Dialysis patients who underwent sessions up to six times a week, instead of the conventional three, showed improvement in their heart condition and told researchers they felt better, a study found.
More frequent dialysis resulted in less damage to patients’ left ventricular heart muscles, which tend to thicken and enlarge when there’s too much fluid in the body, said Glenn Chertow, chief of nephrology at Stanford University School of Medicine in Stanford, California. That should “translate into better heart function,” he said.
About 400,000 Americans undergo dialysis, with the annual cost of treating end-stage kidney disease sufferers reaching $75,000 to $100,000 per patient, Chertow said. The study was reported today at the American Society of Nephrology meeting in Denver. More sessions may be costlier and inconvenient for patients, and spur companies led by DaVita Inc., the biggest U.S. dialysis provider, and Renal Advantage Inc., to expand.
“A healthy kidney doesn’t only operate three times a week and it makes sense that the closer we approximate the natural kidney function the better it will be for the patient,” said Chertow, who was the study’s lead author, in a telephone interview. “At the very least, this study suggests that our very uniform approach to dialysis needs to be reconsidered and more personalized treatment plans developed.”
While adding more sessions helped patients feel better, it may prove to be a challenge for companies that provide dialysis services, said Alan Kliger, a clinical professor of medicine at Yale University in New Haven, Connecticut, and senior author of the study.
‘Capacity an Issue’
“Capacity would definitely be an issue,” said Mike Klein, chief executive officer of closely held Renal Advantage in Brentwood, Tennessee. “It would require a change in the system when it came to reimbursement as well.”
It’s difficult to estimate the cost to make the transition, given uncertainties about what the new protocol would entail, he said. Switching more patients to home dialysis may be one alternative, since the costs are less, with fewer facilities and personnel needed, Klein said.
While companies offer training and lease equipment to patients who want to go this route, “it’s not for everybody,” Klein said. “You can’t be afraid of needles, and you need a caregiver at home to help you. We would still need to hire trainers and have enough equipment.”
There is a quality-of-life advantage with home dialysis since “everybody is more comfortable in their own home no matter how nice a facility is,” Yale’s Kliger said.
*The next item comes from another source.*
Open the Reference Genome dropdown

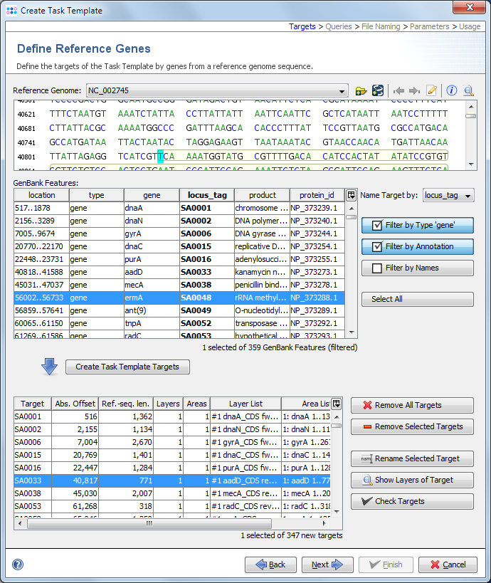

Medicare, the federal insurance plan for those 65 and older and the disabled, is responsible for most of the national cost of end-stage renal disease.
The majority of patients are already on Medicare when they start dialysis. If not, patients are eligible for Medicare in the fourth month after the treatment starts, said Ellen Griffith, a spokeswoman for the Baltimore-based Centers for Medicare and Medicaid Services.
Currently, Medicare covers three sessions a week, unless medical necessity is proven for additional sessions. Although the frequency will remain the same, the reimbursement system is changing on Jan. 1, when Medicare switches to what it calls “bundled” payments, involving a flat fee for the treatment that may include associated services such as lab tests.
That payment will be about $240 per typical session, said LeAnne Zumwalt, a vice president at Denver-based DaVita who handles public policy and regulatory issues. At least 85 percent of dialysis patients are on Medicare and get on average 145 sessions annually, she said.
“Medicare would have to consider whether giving a patient more dialysis would get that overall cost of care down because the patient is healthier and not requiring as much other medical care,” Zumwalt said. “But it’s very good that we’re finally doing some studies that look at alternatives.”
Griffith said it was too early for Medicare to comment on whether an increase in treatment is merited.
“I think the most we could say is that we have not had a chance to review the study, and, therefore, cannot speculate on whether a policy change is warranted,” Griffith said.
For more than 40 years, patients suffering from advanced stages of kidney disease have received dialysis three times a week for 3 to 4 hours per session, Chertow said. In the study, patients received more frequent dialysis, for 2.5 hours per session. While the trial was too small to conclude more is better, it suggests that “our one-size-fits-all approach” needs to be reassessed, he said.
Changes in the Heart
Physical changes in the heart were evaluated with magnetic resonance imaging, which measured the size of the heart. The thickening of the heart muscle that many dialysis patients exhibit can lead to death, Chertow said.
To determine the state of mind of patients, test subjects were given a questionnaire after a year of treatment that asked them to rate their quality of life and physical abilities.
The added dialysis also improved blood pressure and levels of phosphate in the blood, the study found. Among adverse outcomes was a rise in procedures to ensure vascular access.
The death rate among patients undergoing dialysis in general is from 18 to 20 percent. It has prompted doctors to call for studies, like Chertow’s, to evaluate whether the treatment can be improved.
Chertow’s study, which began in 2006, included 245 patients, some receiving dialysis three times a week and some receiving it six. The patients all received hemodialysis.
“Dialysis only sustains life, it generally doesn’t restore health,” Chertow said. “It’s a hardship for patients to make it to centers, particularly since so many are elderly. Ultimately it would be better for the person to get a new kidney, but there aren’t enough.”